The Royal Mail and Channel Four have issued a joint statement to correct a claim made during the broadcaster’s Dispatches undercover investigation into the postal services which was broadcast in April.
The programme, Third Class Post, received widespread coverage, but the Royal Mail claimed that allegations that credit cards had been stolen by postal workers were inaccurate.
The Dispatches programme included secret filming of an agency worker supplying a stolen credit card for an undercover reporter which he boasted had been stolen from Royal Mail.
After the programme it came to light that the credit cards had not been handled by Royal Mail and were sent using courier services.
A Channel Four spokesperson said: “If Channel Four had had access to the correct information prior to transmission, it would have included it in the programme.”
The joint statement reported: “Channel 4 acknowledges that the vast majority of Royal Mail’s 200,000 people are honest and hardworking and Channel 4 is happy to make this clear and has never intended to suggest otherwise.
“At the time the programme was made, Royal Mail was using the services of a large number of casual agency workers.”

[Stored records]
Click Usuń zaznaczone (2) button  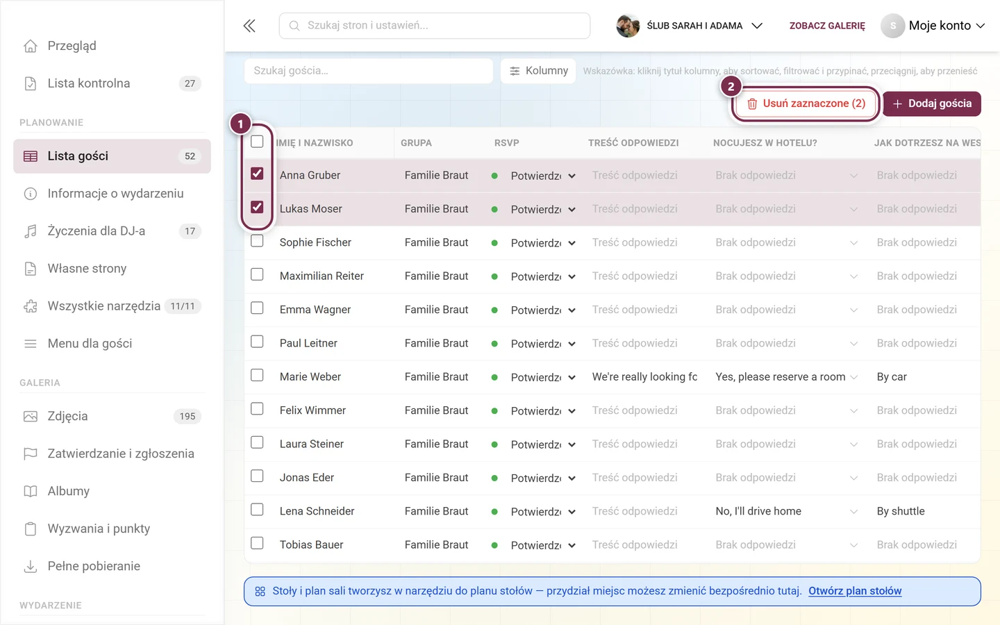pos(806,103)
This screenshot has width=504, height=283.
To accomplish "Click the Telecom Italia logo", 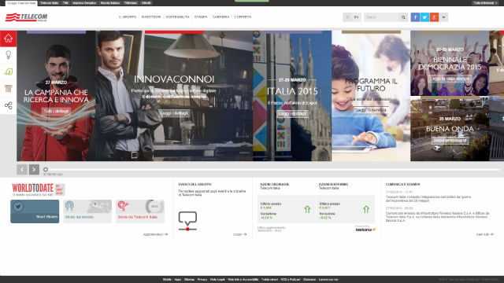I will (x=26, y=17).
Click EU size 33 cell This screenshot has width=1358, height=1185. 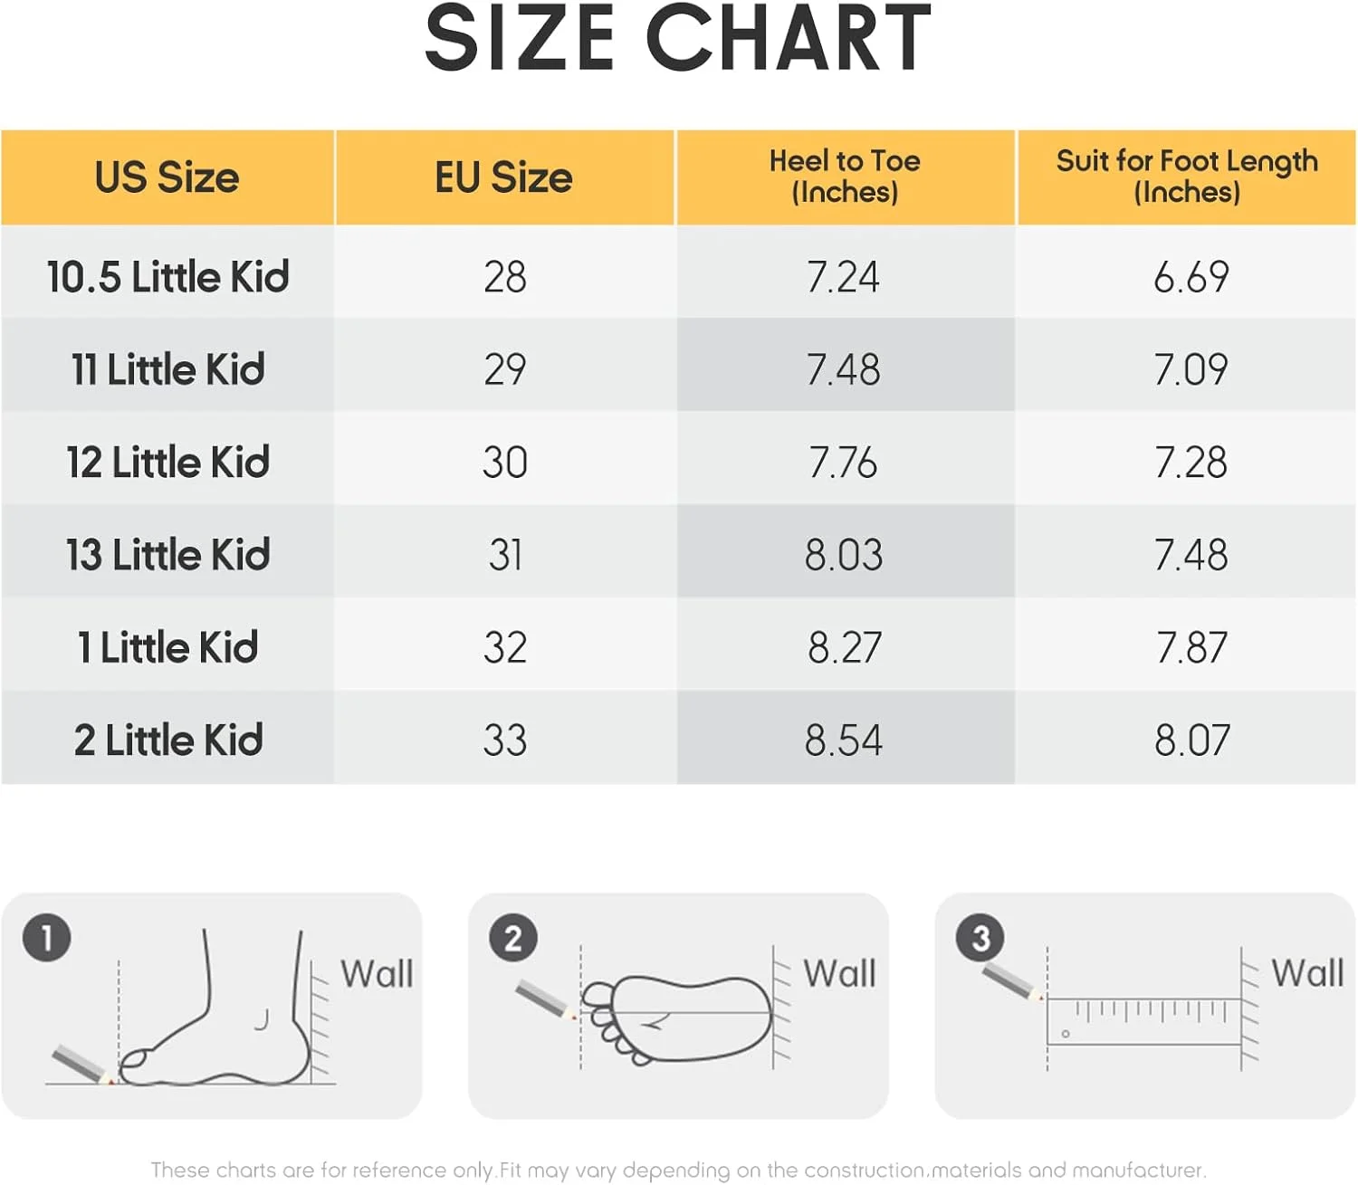pyautogui.click(x=504, y=740)
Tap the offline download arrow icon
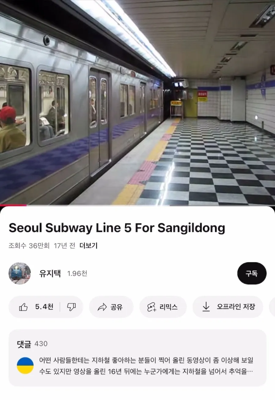The height and width of the screenshot is (400, 275). pos(207,307)
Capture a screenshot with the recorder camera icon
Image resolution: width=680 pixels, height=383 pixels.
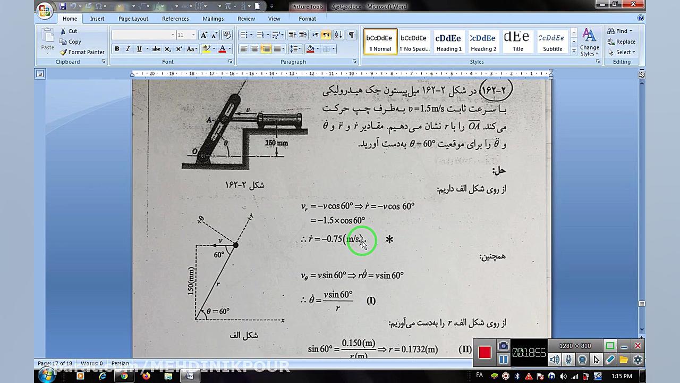pos(503,346)
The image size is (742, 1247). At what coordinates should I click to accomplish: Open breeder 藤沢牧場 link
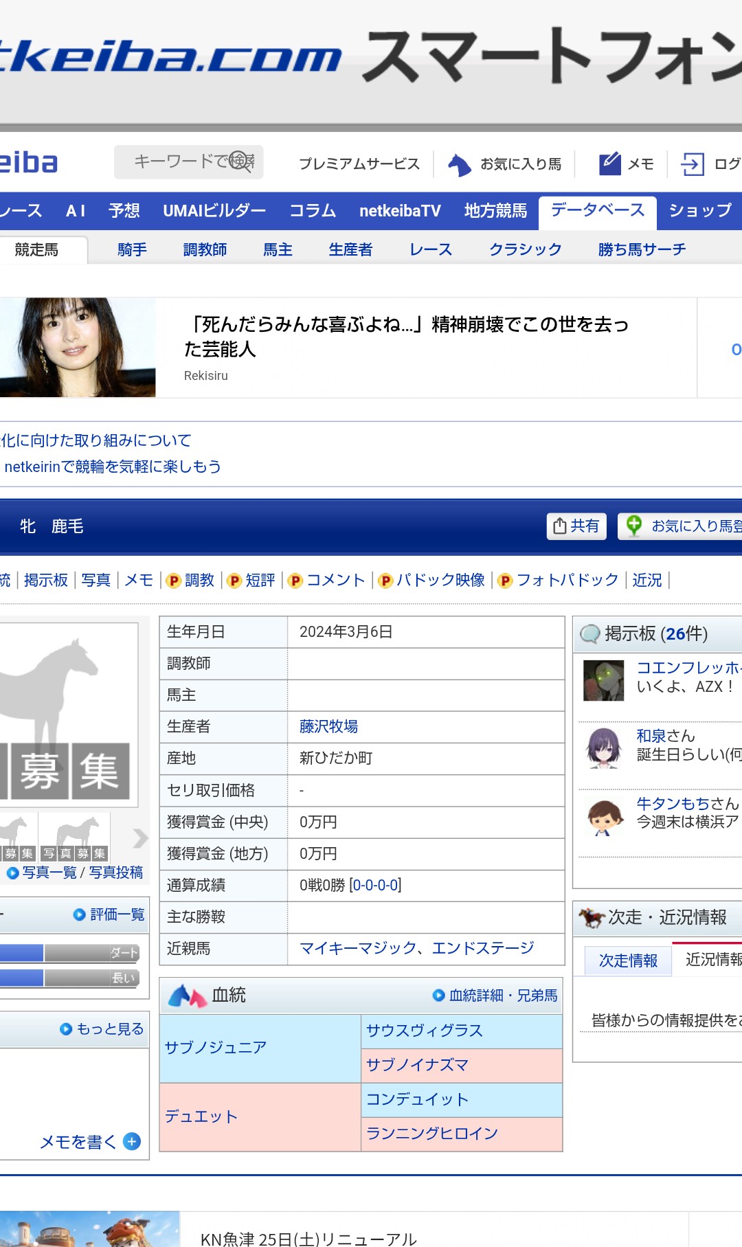coord(328,727)
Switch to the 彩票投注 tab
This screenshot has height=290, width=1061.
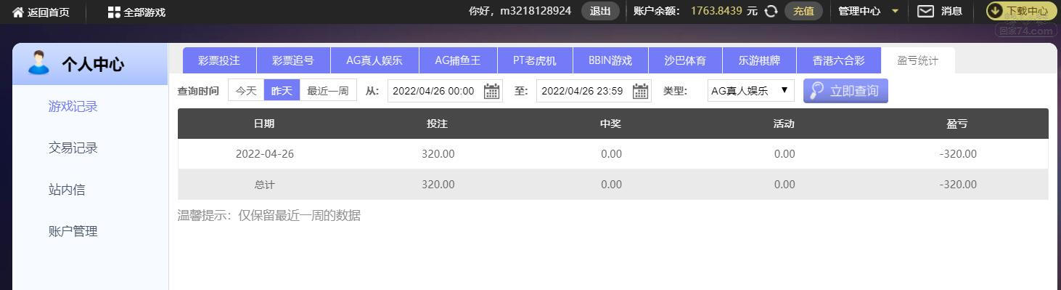pyautogui.click(x=219, y=60)
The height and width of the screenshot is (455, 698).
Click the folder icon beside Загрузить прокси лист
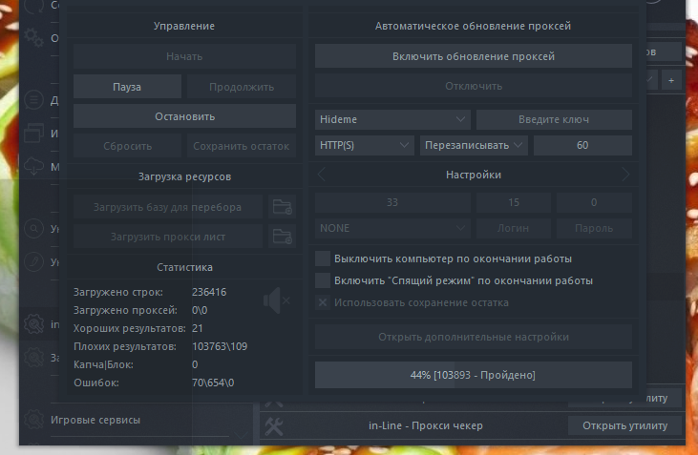click(x=281, y=236)
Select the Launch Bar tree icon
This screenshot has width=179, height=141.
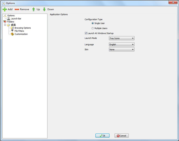tap(8, 19)
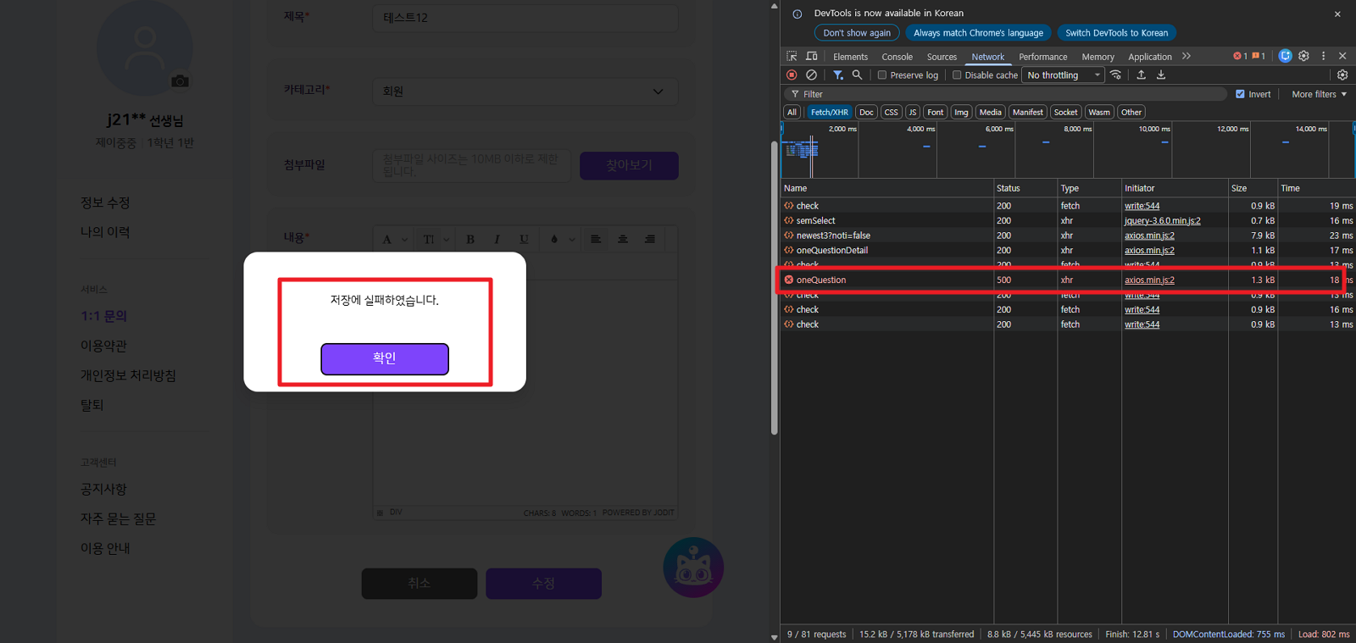1356x643 pixels.
Task: Open the network search magnifier
Action: point(857,75)
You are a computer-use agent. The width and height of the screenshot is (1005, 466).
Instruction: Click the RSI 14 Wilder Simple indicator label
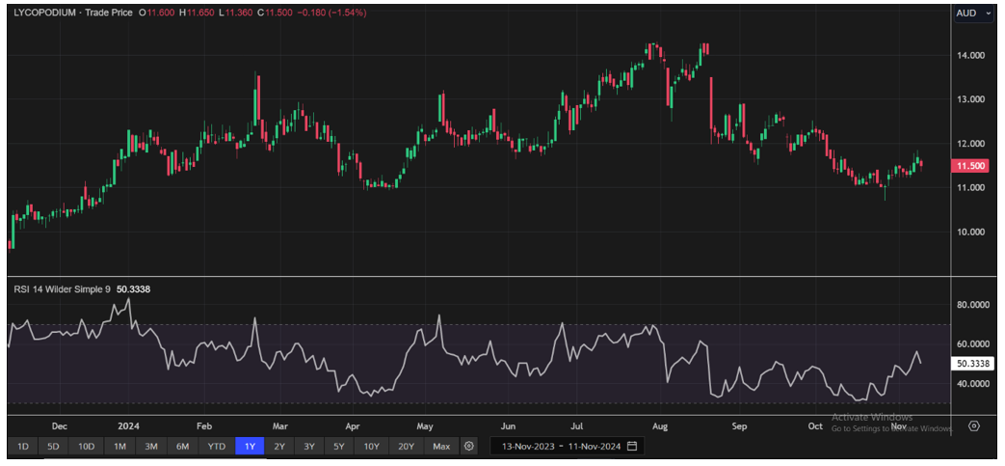coord(61,288)
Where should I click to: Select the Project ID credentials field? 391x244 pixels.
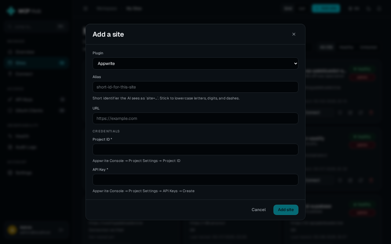pyautogui.click(x=196, y=149)
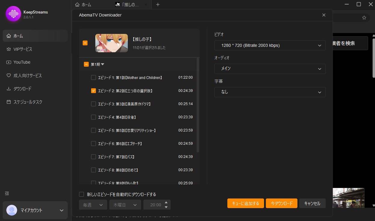The image size is (375, 221).
Task: Check episode 1 Mother and Children
Action: pos(93,77)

Aim of the task:
Continue the article about the Royal Mail and Channel Four joint statement, picking up after its final sentence.

Solved exercise:
Royal Mail chief executive Adam Crozier said: “Channel Four claimed to be showing credit cards being stolen from Royal Mail’s postal operation.
Channel Four’s statement makes it clear that the cards featured were not stolen from Royal Mail and in fact had never been handled by Royal Mail.”
Royal Mail has also taken out adverts in the national press to make clear the point of inaccuracy in the programme.
n A complaint that the Breakfast with Frost programme had repeatedly used a sequence of pictures of Saddam Hussein undergoing a medical examination just after his capture by US troops has been upheld.
A viewer questioned the appropriateness of the footage to the BBC Complaints Unit.
The BBC said: “The pictures had been selected at the last minute when a security alert in Baghdad obliged the programme to conduct an interview with a speaker there by telephone, instead of by video link. The impression given by their repeated showing was unfortunate.”